Io ho speso gli ultimi sette anni della mia vita così, ho deciso di farlo. Dopo la laurea, il dottorato, il master, e vari ping-pong aziendali, ho deciso IO di insegnare. Non come ripiego, non come estrema ratio, no. Come vera e propria scelta, anteponendo la speranza dell’utilità del riscontro umano, allo sporadico eccitamento nerd da “no syntax error”, ma a tempo indeterminato. E mi ci sono buttata, senza pensare al poi. L’idea era che se mi fosse davvero piaciuto, come immaginavo, tutto si sarebbe aggiustato. Ed in questo devo dire che sono stata accontentata. Dopo lunghi sette anni, degni di tutta la gavetta che nessuna delle peggiori aziende ti obbligherebbe mai, anche in italia, qualcosa si concretizza. L’aver tappato buchi per anni, preso i mal di pancia di malattie altrui, doppie scuole, orari improponibili, punteggi negati, algoritmi impazziti e il cambiare scuola ogni anno, trova finalmente il suo lieto fine. Dopo anni di pura incertezza, finalmente I supremi Power Rangers del Merito mettono in scena una mega “stabilizzazione a pagamento” dei precari storici.
-Quando?
-Entro Luglio, ma si è fatto Novembre inoltrato, che faccio lascio?
-E lasci, tanto son scemi, vuoi che se ne accorgano?
No, non può essere rinviata, deve avvenire adesso. E quindi come nel momento peggiore del gioco Macedonia, qualcuno sta per urlare proprio “Macedonia” e ci dobbiamo spostare tutti! Ad ormai DICEMBRE!

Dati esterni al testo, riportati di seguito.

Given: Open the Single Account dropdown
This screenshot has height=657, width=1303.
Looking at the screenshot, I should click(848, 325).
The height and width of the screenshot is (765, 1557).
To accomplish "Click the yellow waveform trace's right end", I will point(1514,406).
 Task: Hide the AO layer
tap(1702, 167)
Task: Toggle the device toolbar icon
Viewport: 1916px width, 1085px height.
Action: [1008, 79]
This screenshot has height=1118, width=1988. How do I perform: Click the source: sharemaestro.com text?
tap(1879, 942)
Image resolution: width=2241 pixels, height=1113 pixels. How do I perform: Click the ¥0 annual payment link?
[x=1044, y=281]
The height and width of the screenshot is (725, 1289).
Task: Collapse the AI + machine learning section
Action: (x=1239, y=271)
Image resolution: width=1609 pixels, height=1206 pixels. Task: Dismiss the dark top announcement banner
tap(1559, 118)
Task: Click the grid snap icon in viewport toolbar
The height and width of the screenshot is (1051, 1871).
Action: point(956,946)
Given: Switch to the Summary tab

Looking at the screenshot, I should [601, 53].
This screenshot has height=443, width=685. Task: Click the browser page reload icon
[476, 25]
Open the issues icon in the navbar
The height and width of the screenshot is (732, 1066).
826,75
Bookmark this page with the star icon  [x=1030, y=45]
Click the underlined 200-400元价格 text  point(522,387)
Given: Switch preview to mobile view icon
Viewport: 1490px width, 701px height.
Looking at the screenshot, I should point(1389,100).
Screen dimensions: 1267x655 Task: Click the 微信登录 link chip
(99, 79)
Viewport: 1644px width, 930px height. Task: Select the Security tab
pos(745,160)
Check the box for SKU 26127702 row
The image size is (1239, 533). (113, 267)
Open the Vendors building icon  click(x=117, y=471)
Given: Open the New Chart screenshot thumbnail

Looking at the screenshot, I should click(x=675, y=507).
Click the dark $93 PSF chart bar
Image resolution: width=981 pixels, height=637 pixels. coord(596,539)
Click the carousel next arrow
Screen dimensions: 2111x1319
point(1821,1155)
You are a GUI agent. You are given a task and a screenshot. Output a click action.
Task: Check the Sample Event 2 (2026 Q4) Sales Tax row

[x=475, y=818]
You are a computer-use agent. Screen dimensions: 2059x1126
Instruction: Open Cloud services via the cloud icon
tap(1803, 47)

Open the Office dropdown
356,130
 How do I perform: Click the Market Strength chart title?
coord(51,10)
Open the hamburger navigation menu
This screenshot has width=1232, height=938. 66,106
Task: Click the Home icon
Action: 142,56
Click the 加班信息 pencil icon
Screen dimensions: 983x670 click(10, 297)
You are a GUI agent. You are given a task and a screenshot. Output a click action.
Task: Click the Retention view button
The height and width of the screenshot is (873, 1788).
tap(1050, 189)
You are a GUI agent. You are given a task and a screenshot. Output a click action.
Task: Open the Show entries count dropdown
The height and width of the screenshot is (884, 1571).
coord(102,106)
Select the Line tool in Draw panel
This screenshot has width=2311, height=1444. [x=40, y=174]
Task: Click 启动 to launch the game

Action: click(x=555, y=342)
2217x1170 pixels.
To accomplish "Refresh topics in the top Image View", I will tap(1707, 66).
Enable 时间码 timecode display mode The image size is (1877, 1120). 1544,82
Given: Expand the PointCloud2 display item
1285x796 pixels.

Ad anno scolastico avviato, cassetto avuto con fatica ma ormai arredato, orario fatto e congelato, nomi e cognomi imparati a memoria, disagi emotivi ipotizzati e confermati, disagi mentali verificati e molti altri supposti ma da verificare, grafie codificate, animali domestici associati, stati ansiosi catalogati, posologia dei farmaci principali registrata, diatribe familiari acquisite al netto di nuovi episodi non ancora doppiati… e niente ciao, io vado, domani verrà qualcun altro.
-Perché? Eh, perché?

Perché alla fine non conta essere sopravvissuti ogni anno, pandemia e DAD incluse, di aver servito e di essere serviti al Ministero del Merito quali esperti autodidatti della materia e istrionici improvvisatori della qualunque.

Dopo tutto questo tempo, quello che conta è poter avere la certezza di essere meritevoli del nostro posto da occupare a vita.
E se una logica spicciola vorrebbe che questa decisione sarebbe il caso di lasciarla semplicemente all’utenza; in un mondo figlio dei feedback sarebbe un attimo essere dentro o fuori, incoronabili o bannati per sempre. E invece la slogica dei soldoni vuole che dovremmo versare entro Gennaio 2023 una tassa alle Università dall’importo sconosciuto. Forse 150-500 euro da infilare nel porcellino smunto del Ministero cugino del Merito, perché accertino effettivamente che la storia delle isole Trobriand noi, l’abbiamo capita. Tutto questo vale un rimescolare i posti, ricominciare daccapo e dover dire nei prossimi giorni ai miei studenti: “ e voi che vi siete pure fidati di me, cretini!”.

E niente, allora io la voce per questa ennesima farsa proprio non ce l’ho!”